November 05, 2006

The tamarisk war

Pluvialis blogged her research trip to Uzbekistan and gave me a shudder, for she included a forest of poplar and tamarisk.

After years of regarding tamarisk as a horrible invasive pest in Colorado and elsewhere, you tend to forget that there is another part of the world where it is part of a functioning ecosystem.

Charles Bedford of the Nature Conservancy writes in today's Denver Post of the creation of the (deep breath) Salt Cedar and Russian Olive Control Assessment and Demonstration Act, now in Congress. (Salt cedar=tamarisk)

The photo shows tamarisk on the Colorado River in the lower Grand Canyon (Dept. of the Interior).

Tamarisk trees in lower Grand CanyonThe indictment:

Its prolific seeds and high salt content enable it to quickly replace native cottonwoods, willows, grasses and other plants, degrading the habitat for native wildlife, especially birds. Its spread also decreases forage for livestock and increases fire hazards.

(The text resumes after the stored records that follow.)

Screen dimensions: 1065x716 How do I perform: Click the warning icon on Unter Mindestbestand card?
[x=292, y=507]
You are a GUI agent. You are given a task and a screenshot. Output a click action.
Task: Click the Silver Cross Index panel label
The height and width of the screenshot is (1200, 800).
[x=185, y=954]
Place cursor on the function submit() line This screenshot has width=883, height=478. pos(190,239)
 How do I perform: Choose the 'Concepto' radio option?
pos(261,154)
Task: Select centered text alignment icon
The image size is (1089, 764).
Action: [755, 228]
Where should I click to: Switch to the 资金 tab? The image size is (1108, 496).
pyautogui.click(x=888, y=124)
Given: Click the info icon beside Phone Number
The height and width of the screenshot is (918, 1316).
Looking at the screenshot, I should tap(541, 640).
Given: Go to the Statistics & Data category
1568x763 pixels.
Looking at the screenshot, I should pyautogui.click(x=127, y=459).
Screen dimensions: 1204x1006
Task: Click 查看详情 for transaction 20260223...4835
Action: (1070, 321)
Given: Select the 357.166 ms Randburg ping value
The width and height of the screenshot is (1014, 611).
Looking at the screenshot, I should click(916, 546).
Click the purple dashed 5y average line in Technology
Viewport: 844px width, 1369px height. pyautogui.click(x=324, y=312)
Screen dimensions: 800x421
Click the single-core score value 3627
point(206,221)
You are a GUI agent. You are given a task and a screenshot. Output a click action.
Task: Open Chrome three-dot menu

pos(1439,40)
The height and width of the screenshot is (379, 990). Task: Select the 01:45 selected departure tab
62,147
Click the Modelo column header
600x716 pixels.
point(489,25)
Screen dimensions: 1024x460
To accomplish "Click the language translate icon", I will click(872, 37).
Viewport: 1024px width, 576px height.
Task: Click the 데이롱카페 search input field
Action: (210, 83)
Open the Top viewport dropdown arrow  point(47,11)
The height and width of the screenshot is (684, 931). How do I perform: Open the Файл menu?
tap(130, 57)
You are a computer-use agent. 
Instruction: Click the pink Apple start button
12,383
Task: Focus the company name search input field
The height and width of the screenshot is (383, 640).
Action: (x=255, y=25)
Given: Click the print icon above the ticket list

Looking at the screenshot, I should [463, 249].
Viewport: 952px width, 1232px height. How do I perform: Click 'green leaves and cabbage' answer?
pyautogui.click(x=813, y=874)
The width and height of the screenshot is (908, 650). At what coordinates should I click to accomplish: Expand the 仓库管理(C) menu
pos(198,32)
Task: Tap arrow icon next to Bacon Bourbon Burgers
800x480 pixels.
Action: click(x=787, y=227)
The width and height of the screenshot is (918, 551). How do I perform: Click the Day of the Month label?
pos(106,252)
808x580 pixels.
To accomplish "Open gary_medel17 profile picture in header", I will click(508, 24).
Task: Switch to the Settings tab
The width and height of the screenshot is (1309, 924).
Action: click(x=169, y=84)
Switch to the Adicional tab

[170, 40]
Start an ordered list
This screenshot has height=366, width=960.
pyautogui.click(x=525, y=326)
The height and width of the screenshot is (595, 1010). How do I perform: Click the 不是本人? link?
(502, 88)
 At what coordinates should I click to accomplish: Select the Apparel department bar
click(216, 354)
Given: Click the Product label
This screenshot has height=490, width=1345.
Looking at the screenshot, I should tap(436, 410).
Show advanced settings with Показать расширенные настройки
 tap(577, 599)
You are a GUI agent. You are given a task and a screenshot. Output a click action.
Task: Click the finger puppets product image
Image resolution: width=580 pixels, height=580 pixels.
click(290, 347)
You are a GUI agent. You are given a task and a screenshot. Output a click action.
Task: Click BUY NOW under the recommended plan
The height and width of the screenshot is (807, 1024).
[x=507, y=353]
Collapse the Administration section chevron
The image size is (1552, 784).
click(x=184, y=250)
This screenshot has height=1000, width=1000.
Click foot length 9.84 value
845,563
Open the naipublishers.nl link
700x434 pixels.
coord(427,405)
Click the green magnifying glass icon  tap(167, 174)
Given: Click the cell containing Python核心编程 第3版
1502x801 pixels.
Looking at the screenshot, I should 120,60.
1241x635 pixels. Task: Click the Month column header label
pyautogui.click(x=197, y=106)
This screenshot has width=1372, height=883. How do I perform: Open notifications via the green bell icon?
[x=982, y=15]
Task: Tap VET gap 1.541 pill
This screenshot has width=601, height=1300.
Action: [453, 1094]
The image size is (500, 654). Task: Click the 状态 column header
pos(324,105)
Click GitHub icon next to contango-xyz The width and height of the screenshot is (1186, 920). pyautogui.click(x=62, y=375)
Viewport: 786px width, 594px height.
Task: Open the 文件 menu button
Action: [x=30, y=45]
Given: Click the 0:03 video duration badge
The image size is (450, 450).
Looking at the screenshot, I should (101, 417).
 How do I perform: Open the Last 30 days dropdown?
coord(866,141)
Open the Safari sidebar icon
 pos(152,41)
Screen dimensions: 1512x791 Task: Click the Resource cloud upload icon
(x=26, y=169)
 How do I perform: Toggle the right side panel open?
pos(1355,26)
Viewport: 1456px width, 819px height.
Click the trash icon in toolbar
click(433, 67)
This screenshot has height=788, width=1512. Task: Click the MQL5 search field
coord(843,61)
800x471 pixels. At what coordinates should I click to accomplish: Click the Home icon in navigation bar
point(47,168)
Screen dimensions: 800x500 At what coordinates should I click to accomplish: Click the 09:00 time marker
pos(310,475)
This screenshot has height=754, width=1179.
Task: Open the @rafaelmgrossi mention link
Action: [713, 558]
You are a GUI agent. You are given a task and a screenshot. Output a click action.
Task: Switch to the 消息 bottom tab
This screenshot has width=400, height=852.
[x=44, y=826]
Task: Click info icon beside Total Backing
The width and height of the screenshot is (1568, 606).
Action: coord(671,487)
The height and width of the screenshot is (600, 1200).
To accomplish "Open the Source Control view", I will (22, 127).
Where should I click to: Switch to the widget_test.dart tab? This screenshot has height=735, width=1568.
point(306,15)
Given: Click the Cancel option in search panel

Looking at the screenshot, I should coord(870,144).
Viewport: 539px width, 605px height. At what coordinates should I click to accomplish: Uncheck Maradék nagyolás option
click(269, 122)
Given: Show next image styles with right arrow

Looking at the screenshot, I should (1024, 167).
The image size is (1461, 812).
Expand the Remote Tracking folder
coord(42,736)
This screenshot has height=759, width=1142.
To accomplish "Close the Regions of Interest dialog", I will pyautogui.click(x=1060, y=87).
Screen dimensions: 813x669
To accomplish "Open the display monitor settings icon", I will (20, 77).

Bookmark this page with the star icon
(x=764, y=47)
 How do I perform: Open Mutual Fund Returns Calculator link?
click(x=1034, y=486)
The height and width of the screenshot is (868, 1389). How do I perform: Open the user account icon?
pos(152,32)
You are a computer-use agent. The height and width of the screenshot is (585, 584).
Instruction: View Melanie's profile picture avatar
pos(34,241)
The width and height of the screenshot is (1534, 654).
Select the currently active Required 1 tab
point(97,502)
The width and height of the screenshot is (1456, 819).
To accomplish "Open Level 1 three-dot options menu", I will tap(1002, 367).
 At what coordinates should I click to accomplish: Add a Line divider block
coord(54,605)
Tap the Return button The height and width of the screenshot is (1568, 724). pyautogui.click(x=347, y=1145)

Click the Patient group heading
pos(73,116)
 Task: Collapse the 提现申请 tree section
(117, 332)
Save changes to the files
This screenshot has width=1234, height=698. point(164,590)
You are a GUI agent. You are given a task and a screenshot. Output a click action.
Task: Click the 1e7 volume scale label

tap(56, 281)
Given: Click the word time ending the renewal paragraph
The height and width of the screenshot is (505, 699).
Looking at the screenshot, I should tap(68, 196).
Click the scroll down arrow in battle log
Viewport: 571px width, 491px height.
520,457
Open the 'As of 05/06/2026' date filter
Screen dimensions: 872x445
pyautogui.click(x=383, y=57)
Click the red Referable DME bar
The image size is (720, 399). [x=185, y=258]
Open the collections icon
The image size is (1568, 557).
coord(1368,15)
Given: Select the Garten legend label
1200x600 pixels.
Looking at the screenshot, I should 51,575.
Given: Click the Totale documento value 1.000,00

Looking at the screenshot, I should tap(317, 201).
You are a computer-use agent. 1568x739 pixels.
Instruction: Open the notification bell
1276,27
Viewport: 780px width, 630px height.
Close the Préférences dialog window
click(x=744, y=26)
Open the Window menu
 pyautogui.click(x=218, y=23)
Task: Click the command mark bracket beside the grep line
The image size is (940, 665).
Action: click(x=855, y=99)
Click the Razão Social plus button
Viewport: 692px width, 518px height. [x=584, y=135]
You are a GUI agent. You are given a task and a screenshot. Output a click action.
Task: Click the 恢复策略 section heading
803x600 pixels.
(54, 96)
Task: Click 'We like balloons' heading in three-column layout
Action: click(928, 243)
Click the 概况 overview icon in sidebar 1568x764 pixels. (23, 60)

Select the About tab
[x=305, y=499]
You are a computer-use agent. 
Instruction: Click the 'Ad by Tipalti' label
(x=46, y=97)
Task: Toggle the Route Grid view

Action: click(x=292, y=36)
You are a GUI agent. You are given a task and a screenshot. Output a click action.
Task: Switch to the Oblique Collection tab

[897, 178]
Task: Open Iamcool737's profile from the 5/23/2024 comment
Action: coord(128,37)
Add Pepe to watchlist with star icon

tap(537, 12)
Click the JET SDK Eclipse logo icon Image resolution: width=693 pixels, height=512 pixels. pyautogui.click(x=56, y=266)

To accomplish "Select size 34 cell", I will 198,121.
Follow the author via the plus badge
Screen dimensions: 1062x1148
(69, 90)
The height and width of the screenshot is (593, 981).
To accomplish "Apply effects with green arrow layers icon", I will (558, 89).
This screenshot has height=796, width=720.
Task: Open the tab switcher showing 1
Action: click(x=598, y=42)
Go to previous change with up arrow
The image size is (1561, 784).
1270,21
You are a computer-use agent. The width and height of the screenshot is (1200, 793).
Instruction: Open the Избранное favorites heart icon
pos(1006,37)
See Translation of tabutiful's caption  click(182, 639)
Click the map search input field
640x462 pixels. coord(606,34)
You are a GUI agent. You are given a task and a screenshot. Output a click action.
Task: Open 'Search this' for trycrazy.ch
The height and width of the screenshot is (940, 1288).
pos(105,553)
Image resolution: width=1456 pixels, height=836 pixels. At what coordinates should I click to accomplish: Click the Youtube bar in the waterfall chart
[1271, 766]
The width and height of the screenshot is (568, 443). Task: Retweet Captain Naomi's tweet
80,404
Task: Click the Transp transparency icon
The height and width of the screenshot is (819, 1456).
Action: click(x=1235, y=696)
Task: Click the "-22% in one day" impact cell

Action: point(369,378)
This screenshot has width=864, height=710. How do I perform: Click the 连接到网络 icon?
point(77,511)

But what drives the funding is the water it sucks up (as do cottonwoods, willows, etc., but let's not go there).

Today's Pueblo Chieftain had two articles: goats versus tamarisk and beetles versus tamarisk. I have mentioned the beetle trials before. (Links may expire.)

First the goats:

On cue, a few of the more media-savvy goats began furiously gnawing on small tamarisk plants by the river, knocking them over and munching down branches like so many French fries.

Which must be how they taste. Tamarisk, also known as salt cedar, are infamous for leaching salt to the surface. Their leaves increase the salinity of the very ground they grow in. Goats are one of the few animals that find them tasty.

As to the beetles, sometimes bureaucracy's right hand knows not what the left hand does:

In 2001, the beetles were released, but so far have not ventured far from the original test site below Pueblo Dam, because there are few large stands in the immediate area and their population has been knocked back by mosquito spraying.

However, if you view tamarisk as intrinsically evil, I suppose that the Uzbek ranger on horseback would like to have some words with you.